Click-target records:
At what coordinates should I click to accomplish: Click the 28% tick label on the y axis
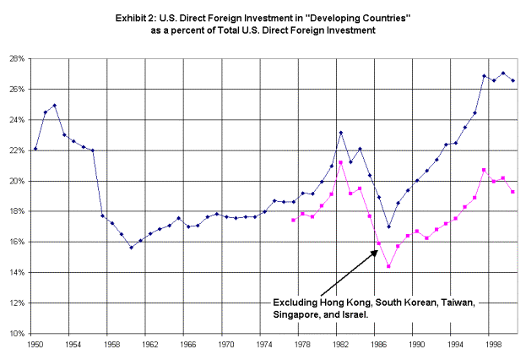(x=17, y=59)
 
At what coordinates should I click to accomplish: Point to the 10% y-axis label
(x=17, y=334)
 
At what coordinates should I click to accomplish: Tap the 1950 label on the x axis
(x=35, y=345)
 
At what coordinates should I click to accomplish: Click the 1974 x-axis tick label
(x=264, y=345)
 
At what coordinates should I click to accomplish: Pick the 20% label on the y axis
(x=17, y=182)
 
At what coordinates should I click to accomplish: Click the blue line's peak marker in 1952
(x=55, y=106)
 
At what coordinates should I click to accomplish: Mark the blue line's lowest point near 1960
(x=131, y=248)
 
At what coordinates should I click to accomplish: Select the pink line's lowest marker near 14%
(x=388, y=266)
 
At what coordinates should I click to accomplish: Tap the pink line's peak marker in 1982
(x=341, y=162)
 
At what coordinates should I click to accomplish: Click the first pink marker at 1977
(x=293, y=221)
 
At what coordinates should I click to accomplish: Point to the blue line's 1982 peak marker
(x=341, y=133)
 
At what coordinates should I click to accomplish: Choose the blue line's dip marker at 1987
(x=388, y=227)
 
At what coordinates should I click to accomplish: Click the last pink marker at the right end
(x=512, y=192)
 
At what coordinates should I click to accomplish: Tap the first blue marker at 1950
(x=35, y=149)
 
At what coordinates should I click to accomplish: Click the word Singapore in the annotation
(x=292, y=315)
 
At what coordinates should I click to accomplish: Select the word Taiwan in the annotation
(x=458, y=303)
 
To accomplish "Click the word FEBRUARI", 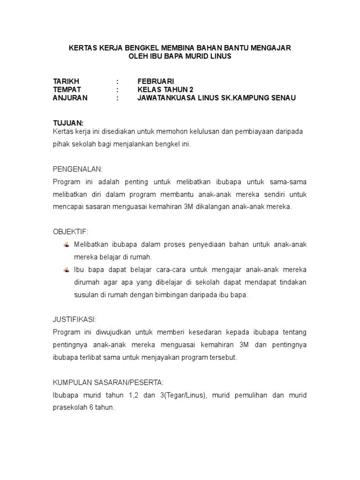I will pos(156,81).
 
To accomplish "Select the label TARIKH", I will pos(66,81).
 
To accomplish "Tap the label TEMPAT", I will pos(67,90).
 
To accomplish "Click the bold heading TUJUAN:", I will pos(68,123).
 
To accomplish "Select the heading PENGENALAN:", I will pos(77,169).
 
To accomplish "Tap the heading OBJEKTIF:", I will pos(70,232).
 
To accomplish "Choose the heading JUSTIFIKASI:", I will pos(75,320).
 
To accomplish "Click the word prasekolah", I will pos(70,408).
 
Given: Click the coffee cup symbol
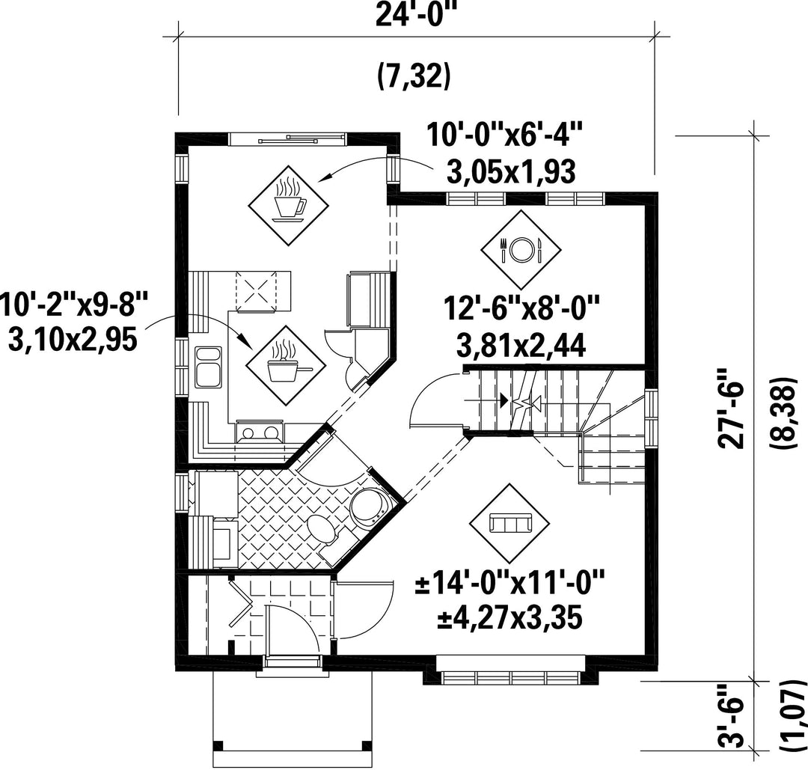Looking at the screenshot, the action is [289, 205].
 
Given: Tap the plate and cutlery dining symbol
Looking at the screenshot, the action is [521, 249].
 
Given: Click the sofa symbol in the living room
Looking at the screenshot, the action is [509, 524].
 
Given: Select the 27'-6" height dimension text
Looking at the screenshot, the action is [732, 408].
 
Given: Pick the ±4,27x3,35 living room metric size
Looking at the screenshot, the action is [510, 619].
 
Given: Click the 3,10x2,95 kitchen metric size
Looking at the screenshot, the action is [73, 340].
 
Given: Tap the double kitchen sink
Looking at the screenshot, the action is [208, 367].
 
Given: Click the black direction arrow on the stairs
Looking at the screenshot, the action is [503, 400].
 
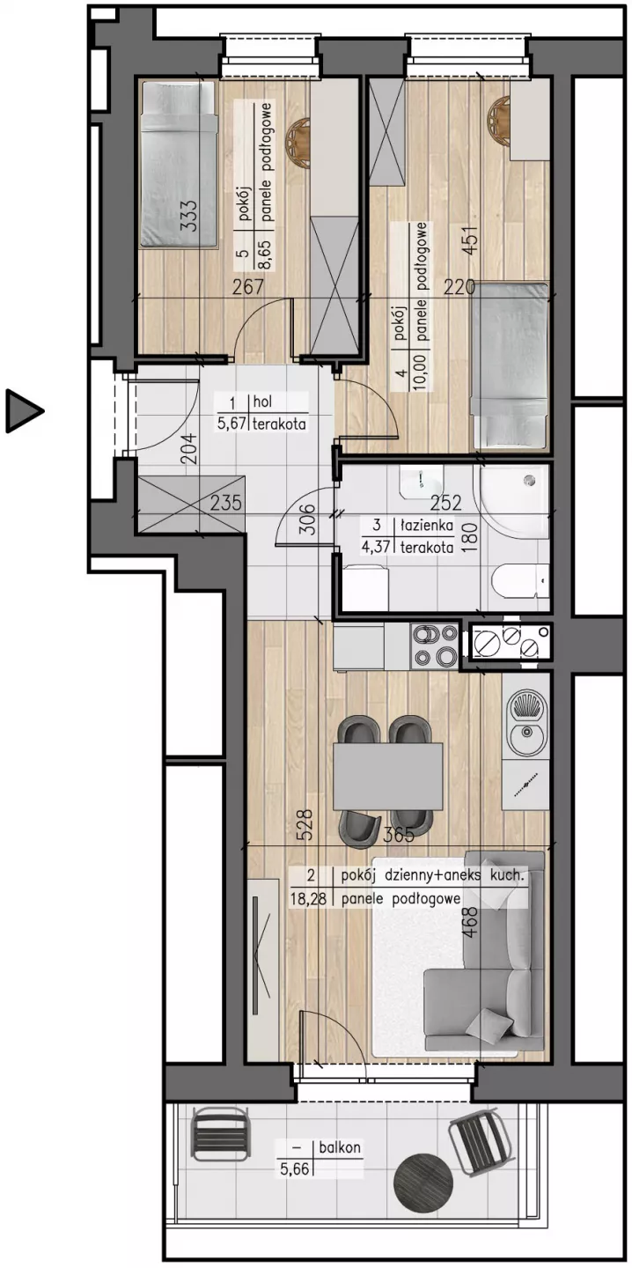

## What is being asked
Show each line of the records that contains the word "blue", copying every such line in full.

## Output for this exercise
At what coordinates should I click to accomplish: Click the blue line's peak marker in 1952
At what coordinates should I click to accomplish: Mark the blue line's lowest point near 1960
At what coordinates should I click to accomplish: Point to the blue line's 1982 peak marker
At what coordinates should I click to accomplish: Choose the blue line's dip marker at 1987
At what coordinates should I click to accomplish: Tap the first blue marker at 1950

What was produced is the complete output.